Re:  seduced by markup
On 11/15/2013 04:32 PM, Steve Newcomb wrote:
On 11/15/2013 03:29 PM, Michael Sokolov wrote:

There's [obsessive-compulsive disorder] stuff in the XML world too, and it was there right from the
start, it just has a different flavor: DTD. The whole "DOCTYPE must be
conveyed with the document" religion created the concept of a document
that isn't complete without being processed by its accompanying DTD.
The result is a programmer's nightmare, but makes sense to a certain
kind of document purist.
You can call me disparaging names like "document purist" and "OCD
sufferer", but I have quite a different perspective on these things.

The W3C completely misunderstood SGML's single most important feature
when they dismissed the DTD formalism from their thinking about XML.
The DTD syntax was never about machines.  It was about human beings, and
it is still, even today, and as crummy as it is, the most humane way
available for human beings to communicate about data design in a diverse
collaborative environment that inevitably must include non-programmers.

It was, and it remains today, a fantastically costly error to think that
software could ever fill the role that the dread <!DOCTYPE... *still*
plays in the real world.  Whose software?  Running in whose environment?
  Who gets to edit the product of the discussion?  What is the tangible
form of the product under discussion?  How do you phrase a question that
was unanticipated by any software's design?  How do you train every
stakeholder in the deep magic of the software, sufficient to allow
everyone to pose a problem or solution?  Summarize conflicting
positions?  Craft a technical solution to a political problem?  Create a
technically stable, predictable, toothy agreement out of chaos?  Do
eye-parsing in a fractious, sweaty committee environment, so at the very
least everyone can plainly see what they're arguing about?

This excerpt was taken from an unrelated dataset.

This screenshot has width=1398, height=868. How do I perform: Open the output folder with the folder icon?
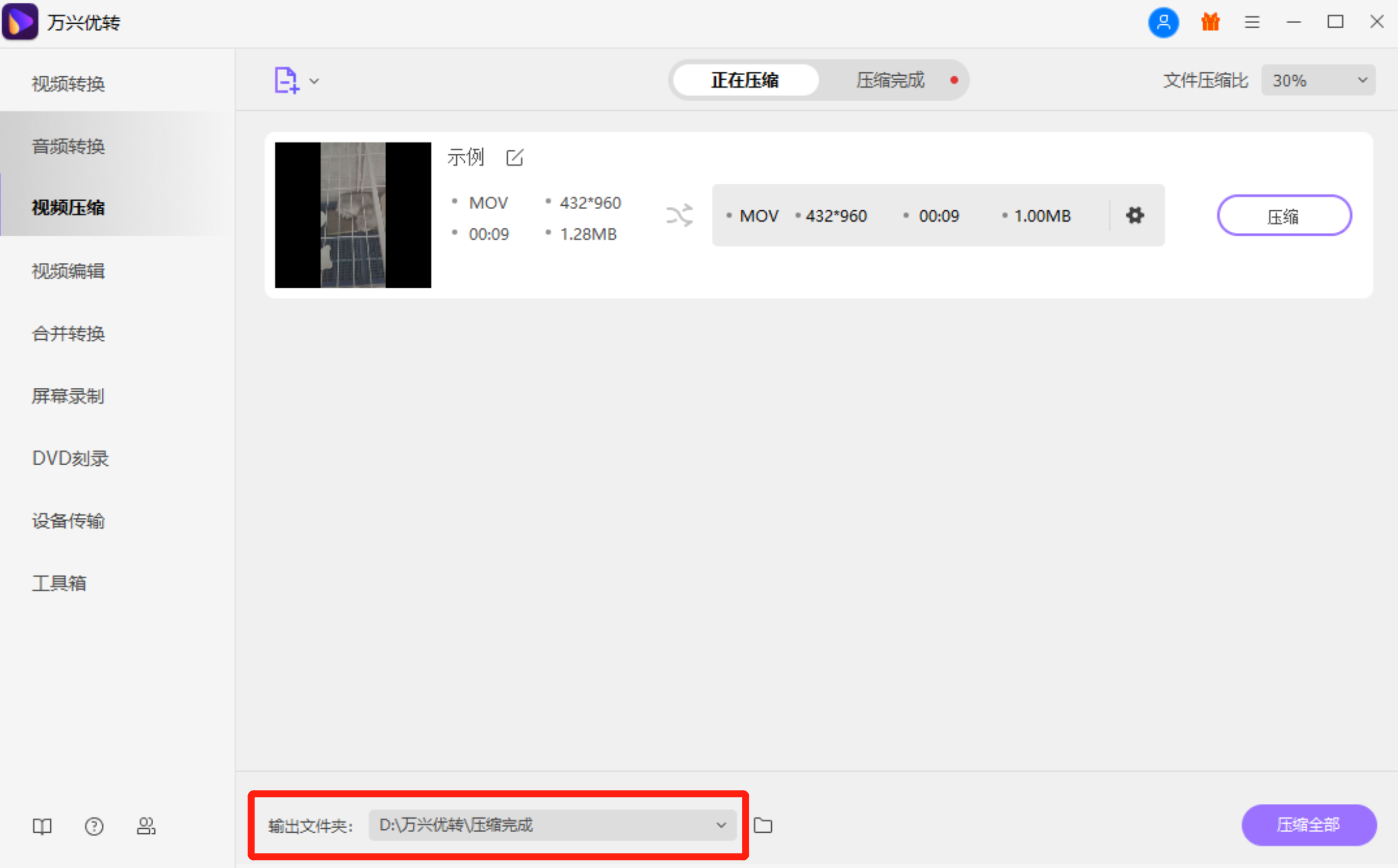[763, 825]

Consider what would have happened if, even as little as 2 years ago, all
the stakeholders in the ACA rollout were given 6 months to agree on the
structure of the information that they were supposed to interchange,
with the result being a set of DTDs.  I claim that today, at the very
least, we would all know exactly who the actual sabotageurs, deadheads
and incompetents in our midst are.  And we would likely have a working
(albeit, um, suboptimal) healthcare system in the U.S.  There is nothing
like compact text that human beings can parse with their eyes,
regardless of whether they know anything about text processing.  That's
what the DTD formalism *still* provides today.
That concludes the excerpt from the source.